Every entry must be given again exactly as it is written.

**Saved data entries**
········
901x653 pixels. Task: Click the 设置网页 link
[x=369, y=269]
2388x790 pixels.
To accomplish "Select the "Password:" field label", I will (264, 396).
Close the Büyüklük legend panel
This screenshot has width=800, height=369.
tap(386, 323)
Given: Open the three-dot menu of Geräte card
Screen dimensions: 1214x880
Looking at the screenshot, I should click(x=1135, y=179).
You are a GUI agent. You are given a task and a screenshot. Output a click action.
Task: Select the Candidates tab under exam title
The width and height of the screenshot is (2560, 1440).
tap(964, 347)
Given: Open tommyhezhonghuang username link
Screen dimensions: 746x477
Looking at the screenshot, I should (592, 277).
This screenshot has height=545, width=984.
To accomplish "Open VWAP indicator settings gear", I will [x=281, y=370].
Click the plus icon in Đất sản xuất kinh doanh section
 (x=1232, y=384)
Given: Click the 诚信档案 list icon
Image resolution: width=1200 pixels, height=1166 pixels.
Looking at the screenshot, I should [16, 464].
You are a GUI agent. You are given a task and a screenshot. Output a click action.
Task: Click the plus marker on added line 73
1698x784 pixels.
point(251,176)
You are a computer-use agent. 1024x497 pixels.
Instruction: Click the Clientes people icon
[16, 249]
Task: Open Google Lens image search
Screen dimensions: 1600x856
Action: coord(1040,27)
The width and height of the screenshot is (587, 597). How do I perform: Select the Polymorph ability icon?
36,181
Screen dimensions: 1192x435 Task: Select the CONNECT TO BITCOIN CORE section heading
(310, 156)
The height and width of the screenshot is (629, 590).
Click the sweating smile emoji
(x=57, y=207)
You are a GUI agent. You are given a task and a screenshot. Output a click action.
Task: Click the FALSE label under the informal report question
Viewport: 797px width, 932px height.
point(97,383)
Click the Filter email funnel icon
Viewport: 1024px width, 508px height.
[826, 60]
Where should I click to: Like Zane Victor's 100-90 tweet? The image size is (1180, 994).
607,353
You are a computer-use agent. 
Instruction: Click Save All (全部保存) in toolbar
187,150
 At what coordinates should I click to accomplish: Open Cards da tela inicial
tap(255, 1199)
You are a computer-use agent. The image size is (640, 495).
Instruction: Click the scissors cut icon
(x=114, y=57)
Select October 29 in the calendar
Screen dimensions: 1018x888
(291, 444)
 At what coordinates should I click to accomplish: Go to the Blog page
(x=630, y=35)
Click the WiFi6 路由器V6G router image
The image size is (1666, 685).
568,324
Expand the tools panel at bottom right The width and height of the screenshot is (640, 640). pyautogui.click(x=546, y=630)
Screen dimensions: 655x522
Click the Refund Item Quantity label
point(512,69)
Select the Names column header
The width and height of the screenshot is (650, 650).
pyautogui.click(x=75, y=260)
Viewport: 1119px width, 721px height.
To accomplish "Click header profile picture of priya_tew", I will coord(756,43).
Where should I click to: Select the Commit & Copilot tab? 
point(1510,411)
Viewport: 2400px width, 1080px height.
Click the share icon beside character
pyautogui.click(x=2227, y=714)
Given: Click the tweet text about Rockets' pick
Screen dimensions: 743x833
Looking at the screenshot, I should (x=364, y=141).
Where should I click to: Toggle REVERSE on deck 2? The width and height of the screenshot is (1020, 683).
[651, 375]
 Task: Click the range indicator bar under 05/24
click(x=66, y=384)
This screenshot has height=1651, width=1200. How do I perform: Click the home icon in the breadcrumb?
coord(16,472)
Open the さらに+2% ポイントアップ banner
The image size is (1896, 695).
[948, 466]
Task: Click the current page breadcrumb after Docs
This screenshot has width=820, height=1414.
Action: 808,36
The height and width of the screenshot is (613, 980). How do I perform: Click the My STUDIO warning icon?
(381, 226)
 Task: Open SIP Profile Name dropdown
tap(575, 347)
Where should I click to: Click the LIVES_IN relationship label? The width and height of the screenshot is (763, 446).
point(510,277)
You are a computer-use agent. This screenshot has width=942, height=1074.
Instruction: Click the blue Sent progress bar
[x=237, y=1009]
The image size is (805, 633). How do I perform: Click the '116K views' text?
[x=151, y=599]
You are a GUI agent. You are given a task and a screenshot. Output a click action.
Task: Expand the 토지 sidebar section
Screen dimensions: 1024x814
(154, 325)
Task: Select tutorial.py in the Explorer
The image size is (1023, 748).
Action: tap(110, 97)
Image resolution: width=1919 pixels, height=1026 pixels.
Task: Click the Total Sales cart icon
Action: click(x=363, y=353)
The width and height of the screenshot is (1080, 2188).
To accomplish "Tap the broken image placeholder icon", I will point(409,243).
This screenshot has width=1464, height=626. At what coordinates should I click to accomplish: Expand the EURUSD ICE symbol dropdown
········
**TASK OUTPUT**
901x653 pixels. Task: Click the 设置网页 link
[x=369, y=269]
2388x790 pixels.
To accomplish "Select the "Password:" field label", I will (264, 396).
Close the Büyüklük legend panel
This screenshot has width=800, height=369.
tap(386, 323)
Given: Open the three-dot menu of Geräte card
Screen dimensions: 1214x880
Looking at the screenshot, I should click(x=1135, y=179).
You are a GUI agent. You are given a task and a screenshot. Output a click action.
Task: Select the Candidates tab under exam title
The width and height of the screenshot is (2560, 1440).
tap(964, 347)
Given: Open tommyhezhonghuang username link
Screen dimensions: 746x477
Looking at the screenshot, I should (592, 277).
This screenshot has height=545, width=984.
To accomplish "Open VWAP indicator settings gear", I will [x=281, y=370].
Click the plus icon in Đất sản xuất kinh doanh section
 (x=1232, y=384)
Given: Click the 诚信档案 list icon
Image resolution: width=1200 pixels, height=1166 pixels.
Looking at the screenshot, I should [16, 464].
You are a GUI agent. You are given a task and a screenshot. Output a click action.
Task: Click the plus marker on added line 73
1698x784 pixels.
point(251,176)
You are a computer-use agent. 1024x497 pixels.
Instruction: Click the Clientes people icon
[16, 249]
Task: Open Google Lens image search
Screen dimensions: 1600x856
Action: coord(1040,27)
The width and height of the screenshot is (587, 597). How do I perform: Select the Polymorph ability icon?
36,181
Screen dimensions: 1192x435 Task: Select the CONNECT TO BITCOIN CORE section heading
(310, 156)
The height and width of the screenshot is (629, 590).
Click the sweating smile emoji
(x=57, y=207)
You are a GUI agent. You are given a task and a screenshot. Output a click action.
Task: Click the FALSE label under the informal report question
Viewport: 797px width, 932px height.
point(97,383)
Click the Filter email funnel icon
Viewport: 1024px width, 508px height.
[826, 60]
Where should I click to: Like Zane Victor's 100-90 tweet? The image size is (1180, 994).
607,353
You are a computer-use agent. 
Instruction: Click Save All (全部保存) in toolbar
187,150
 At what coordinates should I click to accomplish: Open Cards da tela inicial
tap(255, 1199)
You are a computer-use agent. The image size is (640, 495).
Instruction: Click the scissors cut icon
(x=114, y=57)
Select October 29 in the calendar
Screen dimensions: 1018x888
(291, 444)
 At what coordinates should I click to accomplish: Go to the Blog page
(x=630, y=35)
Click the WiFi6 路由器V6G router image
The image size is (1666, 685).
568,324
Expand the tools panel at bottom right The width and height of the screenshot is (640, 640). pyautogui.click(x=546, y=630)
Screen dimensions: 655x522
Click the Refund Item Quantity label
point(512,69)
Select the Names column header
The width and height of the screenshot is (650, 650).
pyautogui.click(x=75, y=260)
Viewport: 1119px width, 721px height.
To accomplish "Click header profile picture of priya_tew", I will coord(756,43).
Where should I click to: Select the Commit & Copilot tab? 
point(1510,411)
Viewport: 2400px width, 1080px height.
Click the share icon beside character
pyautogui.click(x=2227, y=714)
Given: Click the tweet text about Rockets' pick
Screen dimensions: 743x833
Looking at the screenshot, I should (x=364, y=141).
Where should I click to: Toggle REVERSE on deck 2? The width and height of the screenshot is (1020, 683).
[651, 375]
 Task: Click the range indicator bar under 05/24
click(x=66, y=384)
This screenshot has height=1651, width=1200. How do I perform: Click the home icon in the breadcrumb?
coord(16,472)
Open the さらに+2% ポイントアップ banner
The image size is (1896, 695).
[948, 466]
Task: Click the current page breadcrumb after Docs
This screenshot has width=820, height=1414.
Action: 808,36
The height and width of the screenshot is (613, 980). How do I perform: Click the My STUDIO warning icon?
(381, 226)
 Task: Open SIP Profile Name dropdown
tap(575, 347)
Where should I click to: Click the LIVES_IN relationship label? The width and height of the screenshot is (763, 446).
point(510,277)
You are a computer-use agent. This screenshot has width=942, height=1074.
Instruction: Click the blue Sent progress bar
[x=237, y=1009]
The image size is (805, 633). How do I perform: Click the '116K views' text?
[x=151, y=599]
You are a GUI agent. You are given a task and a screenshot. Output a click action.
Task: Expand the 토지 sidebar section
Screen dimensions: 1024x814
(154, 325)
Task: Select tutorial.py in the Explorer
The image size is (1023, 748).
Action: tap(110, 97)
Image resolution: width=1919 pixels, height=1026 pixels.
Task: Click the Total Sales cart icon
Action: click(x=363, y=353)
The width and height of the screenshot is (1080, 2188).
To accomplish "Tap the broken image placeholder icon", I will point(409,243).
This screenshot has width=1464, height=626. At what coordinates should I click to accomplish: Expand the EURUSD ICE symbol dropdown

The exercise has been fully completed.